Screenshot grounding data

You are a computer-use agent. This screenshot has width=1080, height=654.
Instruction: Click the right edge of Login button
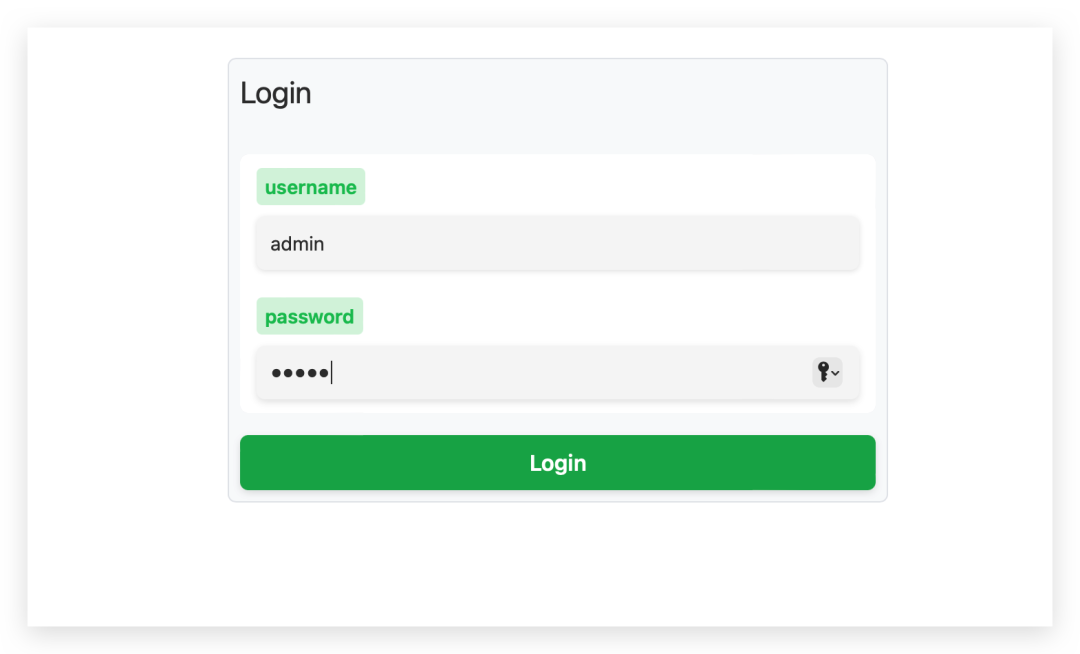click(x=866, y=463)
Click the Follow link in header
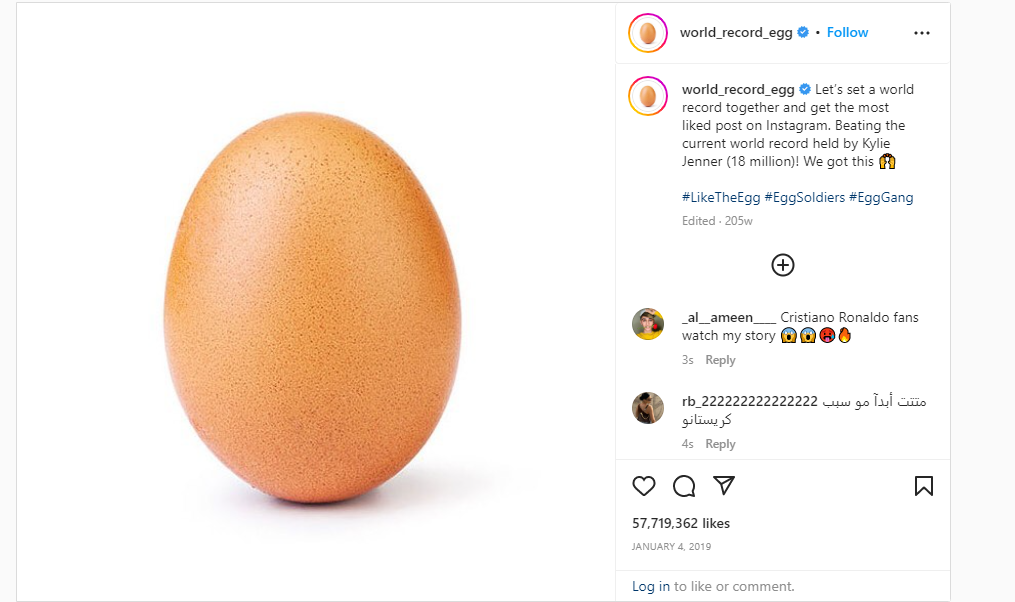The width and height of the screenshot is (1015, 602). click(847, 33)
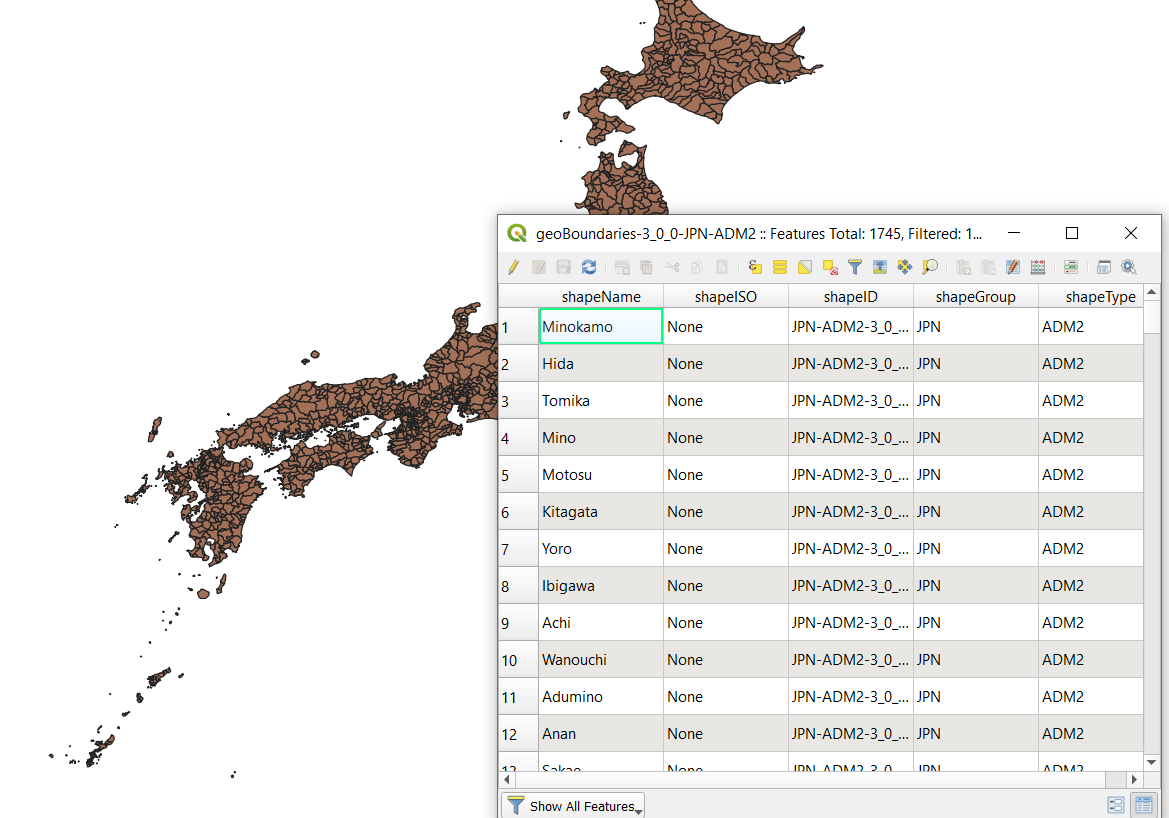Select features using an expression
Image resolution: width=1169 pixels, height=818 pixels.
point(755,266)
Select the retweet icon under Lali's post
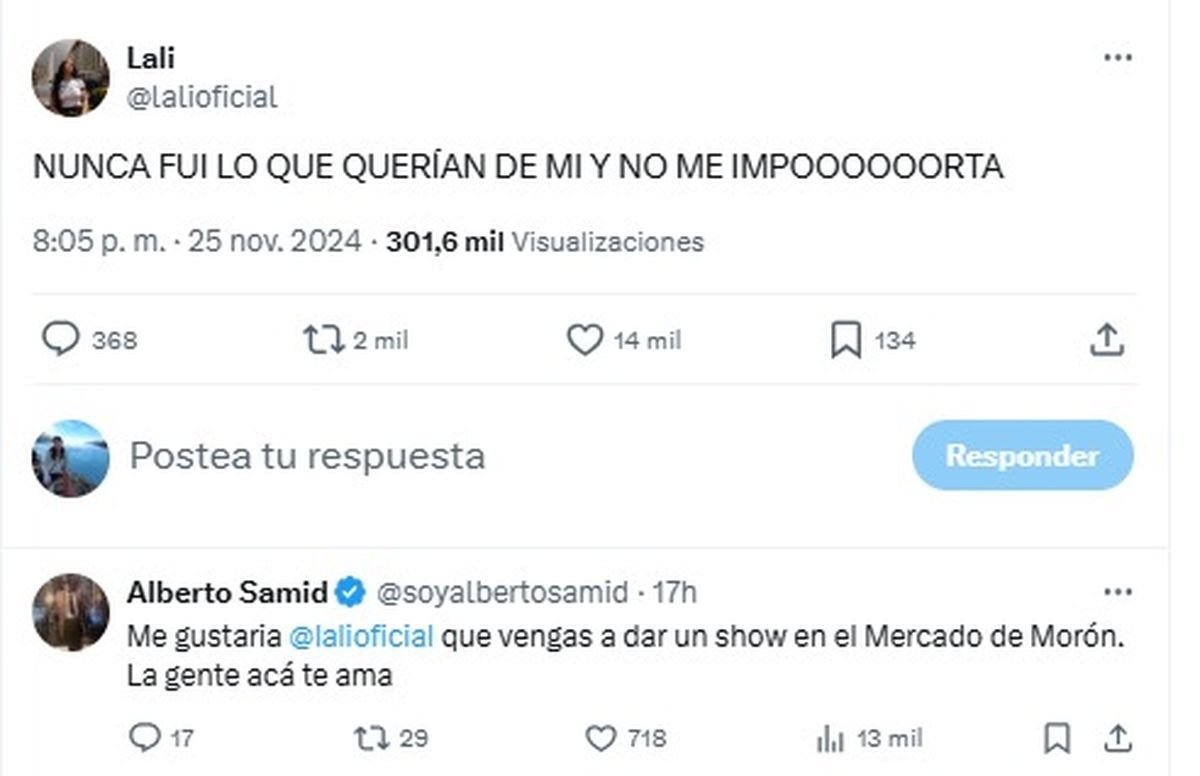The width and height of the screenshot is (1200, 776). (x=324, y=340)
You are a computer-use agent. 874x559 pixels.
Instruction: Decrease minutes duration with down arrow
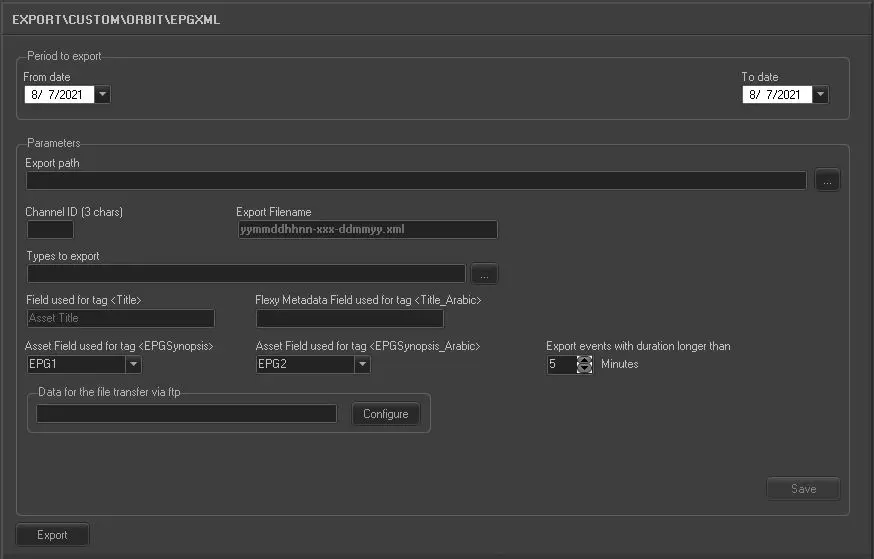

- [ACTIVITY]
In the copy, each entry above must match exactly, and no picture may be carried over.

- [PROBLEM SOLUTION]
You are a computer-use agent. This screenshot has width=1080, height=654.
Instruction: Click the right edge of Login button
click(x=866, y=463)
Click the Follow link in header
The width and height of the screenshot is (1015, 602). click(847, 33)
Select features using an expression
Image resolution: width=1169 pixels, height=818 pixels.
point(755,266)
Select the retweet icon under Lali's post
The width and height of the screenshot is (1200, 776). (x=324, y=340)
You are a computer-use agent. 874x559 pixels.
Instruction: Decrease minutes duration with down arrow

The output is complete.